▸ **Stated exercise**
Reproduce the following lines without any changes.

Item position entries
* Start *
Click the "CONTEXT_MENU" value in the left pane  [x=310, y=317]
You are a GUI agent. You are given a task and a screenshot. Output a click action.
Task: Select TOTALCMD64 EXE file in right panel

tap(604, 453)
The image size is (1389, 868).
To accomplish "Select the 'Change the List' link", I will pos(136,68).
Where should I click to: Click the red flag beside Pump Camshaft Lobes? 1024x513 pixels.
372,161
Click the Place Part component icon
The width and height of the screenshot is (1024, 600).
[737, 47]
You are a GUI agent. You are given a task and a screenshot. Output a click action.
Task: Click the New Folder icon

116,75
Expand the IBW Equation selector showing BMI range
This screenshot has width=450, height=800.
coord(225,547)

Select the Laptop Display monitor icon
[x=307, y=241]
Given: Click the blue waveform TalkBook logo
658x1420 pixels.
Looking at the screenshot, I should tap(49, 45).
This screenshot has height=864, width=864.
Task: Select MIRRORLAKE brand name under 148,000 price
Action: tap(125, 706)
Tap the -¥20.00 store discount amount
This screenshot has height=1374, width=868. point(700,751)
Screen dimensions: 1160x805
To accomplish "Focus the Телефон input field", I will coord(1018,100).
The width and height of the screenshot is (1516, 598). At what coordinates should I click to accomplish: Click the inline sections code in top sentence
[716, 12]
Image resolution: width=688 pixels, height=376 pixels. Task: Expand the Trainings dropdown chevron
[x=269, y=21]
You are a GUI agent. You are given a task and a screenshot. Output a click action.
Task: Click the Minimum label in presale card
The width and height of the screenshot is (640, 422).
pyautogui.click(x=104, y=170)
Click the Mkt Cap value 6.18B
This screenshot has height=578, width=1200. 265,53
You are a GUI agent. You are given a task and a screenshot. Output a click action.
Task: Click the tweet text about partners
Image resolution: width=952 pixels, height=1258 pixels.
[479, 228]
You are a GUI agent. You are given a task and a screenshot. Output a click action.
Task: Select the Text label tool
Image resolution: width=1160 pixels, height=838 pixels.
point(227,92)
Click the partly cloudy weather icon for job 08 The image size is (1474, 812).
* End *
▸ **Task result**
Click the "CONTEXT_MENU" value in the left pane  [x=310, y=317]
You are a GUI agent. You are given a task and a screenshot. Output a click action.
Task: Select TOTALCMD64 EXE file in right panel

tap(604, 453)
The image size is (1389, 868).
To accomplish "Select the 'Change the List' link", I will pos(136,68).
Where should I click to: Click the red flag beside Pump Camshaft Lobes? 1024x513 pixels.
372,161
Click the Place Part component icon
The width and height of the screenshot is (1024, 600).
[737, 47]
You are a GUI agent. You are given a task and a screenshot. Output a click action.
Task: Click the New Folder icon

116,75
Expand the IBW Equation selector showing BMI range
This screenshot has width=450, height=800.
coord(225,547)

Select the Laptop Display monitor icon
[x=307, y=241]
Given: Click the blue waveform TalkBook logo
658x1420 pixels.
Looking at the screenshot, I should tap(49, 45).
This screenshot has height=864, width=864.
Task: Select MIRRORLAKE brand name under 148,000 price
Action: tap(125, 706)
Tap the -¥20.00 store discount amount
This screenshot has height=1374, width=868. point(700,751)
Screen dimensions: 1160x805
To accomplish "Focus the Телефон input field", I will coord(1018,100).
The width and height of the screenshot is (1516, 598). At what coordinates should I click to accomplish: Click the inline sections code in top sentence
[716, 12]
Image resolution: width=688 pixels, height=376 pixels. Task: Expand the Trainings dropdown chevron
[x=269, y=21]
You are a GUI agent. You are given a task and a screenshot. Output a click action.
Task: Click the Minimum label in presale card
The width and height of the screenshot is (640, 422).
pyautogui.click(x=104, y=170)
Click the Mkt Cap value 6.18B
This screenshot has height=578, width=1200. 265,53
You are a GUI agent. You are given a task and a screenshot. Output a click action.
Task: Click the tweet text about partners
Image resolution: width=952 pixels, height=1258 pixels.
[479, 228]
You are a GUI agent. You are given a task and a screenshot. Output a click action.
Task: Select the Text label tool
Image resolution: width=1160 pixels, height=838 pixels.
point(227,92)
Click the partly cloudy weather icon for job 08 The image size is (1474, 812).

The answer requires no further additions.